Monday morning — a snapshot

The picture of FMC on a Monday morning:

Street band is practicing in the Music Box. Their melodies and rhythms drift all over campus.

An acting class is playing “Night at the Museum” on the lawn. Other campers are outside practicing 10 minutes of mindfulness for a different class.

The strains of flute music waft out of a 2nd story window as a staff member practices.

Inside buildings, out of sight but buzzing away, campers and staff are in lessons and ensembles, making all kinds of music.

The morning’s mist is burning away, and the sun is coming out — a hot, beautiful, musical day here at FMC. We are immersed in our final week and enjoying each other and the music we make together.

– Drea

What a weekend!

Dear loyal blog readers — sorry it’s been a few days. The weekend was so very full! But we had a wonderful time.
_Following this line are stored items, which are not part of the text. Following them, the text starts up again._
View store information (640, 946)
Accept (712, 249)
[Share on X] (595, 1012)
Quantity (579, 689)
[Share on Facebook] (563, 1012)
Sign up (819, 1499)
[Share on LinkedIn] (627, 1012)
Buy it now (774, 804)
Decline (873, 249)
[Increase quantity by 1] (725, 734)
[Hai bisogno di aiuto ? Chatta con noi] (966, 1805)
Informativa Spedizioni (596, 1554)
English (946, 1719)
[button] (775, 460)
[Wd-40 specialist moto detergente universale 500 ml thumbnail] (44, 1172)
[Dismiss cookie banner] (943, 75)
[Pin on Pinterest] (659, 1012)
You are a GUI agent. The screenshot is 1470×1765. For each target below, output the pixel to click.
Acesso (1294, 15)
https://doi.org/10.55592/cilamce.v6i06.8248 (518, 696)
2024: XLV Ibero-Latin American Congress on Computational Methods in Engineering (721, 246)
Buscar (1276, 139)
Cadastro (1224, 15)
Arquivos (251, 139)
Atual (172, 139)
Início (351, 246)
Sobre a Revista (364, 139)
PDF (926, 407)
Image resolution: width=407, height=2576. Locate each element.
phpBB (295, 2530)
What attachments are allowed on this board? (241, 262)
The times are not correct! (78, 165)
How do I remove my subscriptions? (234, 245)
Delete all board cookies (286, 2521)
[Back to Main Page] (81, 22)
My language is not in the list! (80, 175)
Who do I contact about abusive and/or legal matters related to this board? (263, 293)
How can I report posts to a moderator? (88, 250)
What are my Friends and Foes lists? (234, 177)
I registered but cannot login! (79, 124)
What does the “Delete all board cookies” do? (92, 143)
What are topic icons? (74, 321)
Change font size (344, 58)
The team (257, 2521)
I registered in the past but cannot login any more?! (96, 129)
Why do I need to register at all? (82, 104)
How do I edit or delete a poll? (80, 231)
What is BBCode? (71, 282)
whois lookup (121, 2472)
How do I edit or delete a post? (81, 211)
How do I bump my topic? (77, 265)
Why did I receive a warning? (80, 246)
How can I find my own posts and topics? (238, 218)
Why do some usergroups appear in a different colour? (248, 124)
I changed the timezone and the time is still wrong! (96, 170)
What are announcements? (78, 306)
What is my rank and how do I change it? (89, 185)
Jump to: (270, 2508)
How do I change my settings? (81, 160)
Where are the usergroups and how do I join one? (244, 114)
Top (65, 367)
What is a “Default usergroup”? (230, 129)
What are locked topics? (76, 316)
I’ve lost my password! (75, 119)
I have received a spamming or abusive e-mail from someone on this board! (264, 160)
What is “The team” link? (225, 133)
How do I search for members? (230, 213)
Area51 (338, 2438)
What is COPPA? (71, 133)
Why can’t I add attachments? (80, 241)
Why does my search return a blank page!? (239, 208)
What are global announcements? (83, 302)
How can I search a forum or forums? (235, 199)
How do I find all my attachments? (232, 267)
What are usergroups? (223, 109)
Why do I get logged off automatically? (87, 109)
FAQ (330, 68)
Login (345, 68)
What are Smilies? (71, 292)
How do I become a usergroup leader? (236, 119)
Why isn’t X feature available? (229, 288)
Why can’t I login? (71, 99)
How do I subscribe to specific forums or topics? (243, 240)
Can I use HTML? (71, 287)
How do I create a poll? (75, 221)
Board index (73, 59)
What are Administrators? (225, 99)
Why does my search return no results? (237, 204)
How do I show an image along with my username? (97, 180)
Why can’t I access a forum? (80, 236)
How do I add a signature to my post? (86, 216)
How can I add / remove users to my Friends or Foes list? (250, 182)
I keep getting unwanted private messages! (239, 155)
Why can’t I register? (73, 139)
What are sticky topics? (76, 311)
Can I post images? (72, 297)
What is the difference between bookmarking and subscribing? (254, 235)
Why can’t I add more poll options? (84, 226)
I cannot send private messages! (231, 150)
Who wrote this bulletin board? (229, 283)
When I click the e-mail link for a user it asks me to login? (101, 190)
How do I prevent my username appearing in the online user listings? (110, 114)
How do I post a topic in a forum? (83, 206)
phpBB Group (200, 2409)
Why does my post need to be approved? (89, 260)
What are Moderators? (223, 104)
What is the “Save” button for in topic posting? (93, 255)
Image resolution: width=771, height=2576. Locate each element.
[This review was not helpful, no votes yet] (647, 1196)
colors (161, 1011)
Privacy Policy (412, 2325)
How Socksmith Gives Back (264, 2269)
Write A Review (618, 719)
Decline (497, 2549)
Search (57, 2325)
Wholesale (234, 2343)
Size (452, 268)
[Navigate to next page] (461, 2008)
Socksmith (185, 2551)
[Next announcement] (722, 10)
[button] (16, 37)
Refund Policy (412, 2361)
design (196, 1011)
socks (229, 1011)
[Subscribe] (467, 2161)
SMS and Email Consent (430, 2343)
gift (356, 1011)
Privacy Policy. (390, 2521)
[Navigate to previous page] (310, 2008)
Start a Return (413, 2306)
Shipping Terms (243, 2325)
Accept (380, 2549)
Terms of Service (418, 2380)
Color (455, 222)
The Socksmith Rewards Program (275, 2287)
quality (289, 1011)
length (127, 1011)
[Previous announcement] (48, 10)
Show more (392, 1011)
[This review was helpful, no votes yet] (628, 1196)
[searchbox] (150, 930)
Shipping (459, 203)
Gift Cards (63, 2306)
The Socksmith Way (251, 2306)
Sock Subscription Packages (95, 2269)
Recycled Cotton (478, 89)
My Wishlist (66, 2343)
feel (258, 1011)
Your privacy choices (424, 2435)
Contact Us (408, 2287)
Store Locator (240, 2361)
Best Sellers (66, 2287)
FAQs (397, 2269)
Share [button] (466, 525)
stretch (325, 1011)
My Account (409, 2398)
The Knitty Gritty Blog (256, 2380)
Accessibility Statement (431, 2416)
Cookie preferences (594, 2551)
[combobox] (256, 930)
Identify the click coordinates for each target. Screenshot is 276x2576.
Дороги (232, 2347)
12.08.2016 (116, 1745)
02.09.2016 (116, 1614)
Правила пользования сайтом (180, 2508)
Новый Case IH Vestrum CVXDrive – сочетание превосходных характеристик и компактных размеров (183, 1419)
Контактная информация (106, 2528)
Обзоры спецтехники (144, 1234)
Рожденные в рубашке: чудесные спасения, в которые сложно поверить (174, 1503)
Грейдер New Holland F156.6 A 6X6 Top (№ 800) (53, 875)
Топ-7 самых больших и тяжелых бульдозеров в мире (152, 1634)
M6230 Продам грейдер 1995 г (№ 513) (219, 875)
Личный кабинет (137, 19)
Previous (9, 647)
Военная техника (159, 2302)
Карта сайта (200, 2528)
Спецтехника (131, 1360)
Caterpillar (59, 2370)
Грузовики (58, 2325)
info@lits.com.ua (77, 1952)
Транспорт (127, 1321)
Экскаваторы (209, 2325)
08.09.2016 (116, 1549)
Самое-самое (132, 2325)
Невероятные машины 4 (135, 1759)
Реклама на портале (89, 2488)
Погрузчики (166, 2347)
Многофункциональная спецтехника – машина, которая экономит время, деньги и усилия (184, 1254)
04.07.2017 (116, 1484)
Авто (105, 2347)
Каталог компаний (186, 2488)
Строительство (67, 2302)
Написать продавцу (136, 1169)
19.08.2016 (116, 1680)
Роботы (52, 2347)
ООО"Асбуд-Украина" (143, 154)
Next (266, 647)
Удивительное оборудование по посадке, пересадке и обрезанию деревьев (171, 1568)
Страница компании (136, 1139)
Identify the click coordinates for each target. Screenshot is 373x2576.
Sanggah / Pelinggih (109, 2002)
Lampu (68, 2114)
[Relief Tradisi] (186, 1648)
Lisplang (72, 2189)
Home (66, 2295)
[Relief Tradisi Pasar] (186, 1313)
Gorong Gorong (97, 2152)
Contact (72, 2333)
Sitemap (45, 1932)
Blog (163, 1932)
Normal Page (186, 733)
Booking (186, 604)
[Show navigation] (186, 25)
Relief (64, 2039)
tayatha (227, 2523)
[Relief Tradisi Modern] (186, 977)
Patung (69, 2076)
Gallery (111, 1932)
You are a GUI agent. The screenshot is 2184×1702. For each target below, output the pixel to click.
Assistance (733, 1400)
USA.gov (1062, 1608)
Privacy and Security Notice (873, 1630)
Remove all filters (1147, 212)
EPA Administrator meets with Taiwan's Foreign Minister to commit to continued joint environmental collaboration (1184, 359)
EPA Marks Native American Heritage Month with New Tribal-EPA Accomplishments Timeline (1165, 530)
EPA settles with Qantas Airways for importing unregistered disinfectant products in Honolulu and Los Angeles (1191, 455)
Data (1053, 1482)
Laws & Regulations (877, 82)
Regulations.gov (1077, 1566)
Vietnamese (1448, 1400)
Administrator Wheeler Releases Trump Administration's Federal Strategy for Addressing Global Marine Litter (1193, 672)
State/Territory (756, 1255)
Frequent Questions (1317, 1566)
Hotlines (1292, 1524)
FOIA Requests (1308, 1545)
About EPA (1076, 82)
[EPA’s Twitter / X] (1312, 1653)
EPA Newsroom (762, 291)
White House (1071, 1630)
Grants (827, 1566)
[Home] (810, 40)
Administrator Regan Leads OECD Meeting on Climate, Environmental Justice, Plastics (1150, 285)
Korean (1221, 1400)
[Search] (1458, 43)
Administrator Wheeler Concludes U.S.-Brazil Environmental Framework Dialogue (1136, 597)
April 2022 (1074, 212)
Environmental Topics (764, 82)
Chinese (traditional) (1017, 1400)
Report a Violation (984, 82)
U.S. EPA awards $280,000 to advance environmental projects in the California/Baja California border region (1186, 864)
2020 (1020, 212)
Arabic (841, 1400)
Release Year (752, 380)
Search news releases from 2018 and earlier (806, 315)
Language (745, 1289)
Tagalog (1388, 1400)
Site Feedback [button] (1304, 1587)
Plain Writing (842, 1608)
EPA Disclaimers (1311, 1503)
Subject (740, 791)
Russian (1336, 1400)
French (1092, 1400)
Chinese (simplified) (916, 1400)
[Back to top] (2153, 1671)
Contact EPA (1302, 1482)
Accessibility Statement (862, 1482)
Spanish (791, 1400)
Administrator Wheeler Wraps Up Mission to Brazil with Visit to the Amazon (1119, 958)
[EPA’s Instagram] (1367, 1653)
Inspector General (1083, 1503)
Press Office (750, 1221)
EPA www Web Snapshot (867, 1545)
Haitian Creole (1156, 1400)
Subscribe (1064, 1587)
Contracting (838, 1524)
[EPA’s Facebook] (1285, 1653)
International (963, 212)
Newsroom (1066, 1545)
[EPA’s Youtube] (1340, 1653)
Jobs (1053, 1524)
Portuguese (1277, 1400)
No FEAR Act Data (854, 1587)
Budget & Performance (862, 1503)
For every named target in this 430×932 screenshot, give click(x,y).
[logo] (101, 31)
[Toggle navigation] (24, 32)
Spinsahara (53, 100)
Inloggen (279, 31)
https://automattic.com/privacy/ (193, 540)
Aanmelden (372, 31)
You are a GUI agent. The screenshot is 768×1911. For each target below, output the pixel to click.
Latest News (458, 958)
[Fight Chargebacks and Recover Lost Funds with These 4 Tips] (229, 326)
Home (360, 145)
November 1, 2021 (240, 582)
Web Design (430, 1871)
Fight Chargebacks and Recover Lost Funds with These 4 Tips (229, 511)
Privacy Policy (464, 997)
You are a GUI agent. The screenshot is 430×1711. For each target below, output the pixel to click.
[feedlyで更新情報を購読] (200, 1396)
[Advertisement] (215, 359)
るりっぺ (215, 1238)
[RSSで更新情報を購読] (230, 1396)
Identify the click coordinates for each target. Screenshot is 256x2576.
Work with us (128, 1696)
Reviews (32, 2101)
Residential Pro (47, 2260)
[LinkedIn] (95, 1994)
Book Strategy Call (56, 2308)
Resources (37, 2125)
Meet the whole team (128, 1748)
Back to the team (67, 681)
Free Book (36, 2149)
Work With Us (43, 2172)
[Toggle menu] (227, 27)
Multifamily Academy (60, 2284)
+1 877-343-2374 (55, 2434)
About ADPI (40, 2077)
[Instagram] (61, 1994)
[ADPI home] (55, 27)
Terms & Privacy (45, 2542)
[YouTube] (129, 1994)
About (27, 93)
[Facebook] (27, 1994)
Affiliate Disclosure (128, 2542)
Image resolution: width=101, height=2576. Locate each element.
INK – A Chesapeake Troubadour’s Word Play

The middle weekend has traditionally started a little early, with Friday’s canoe trip on the Tuscarawas River about 80 miles north of here. We lucked out with the weather when a passing storm only sent down one thunder-lightning combo before moving out of our way and letting us get on the river. With the water high, it was a fast and fun trip.


Feast setup

Then on Saturday, we had our annual feast and good bye to the two-week campers. One of them performed the very poignant “You’re Gonna Miss Me When I’m Gone” — which we all do, for sure.

For the first time in many years, we were able to have our post-feast campfire outside! For those of you who have been following past years, we’ve had some very clever inside setups involving fans and tissue paper, but it was very nice to be able to be outside and have a real fire.


Outside campfire. Hooray!

On Sunday, we had our second week big groups concert, followed by the two-weekers’ musical. They did a wonderful job — it’s hard to believe how much they can accomplish in just 10 rehearsals!

Now everyone’s getting ready for our benefit concert in Yellow Springs next weekend. If you’re in the area, we hope you’ll come see us. We’re making so much good music and really enjoying each others’ company.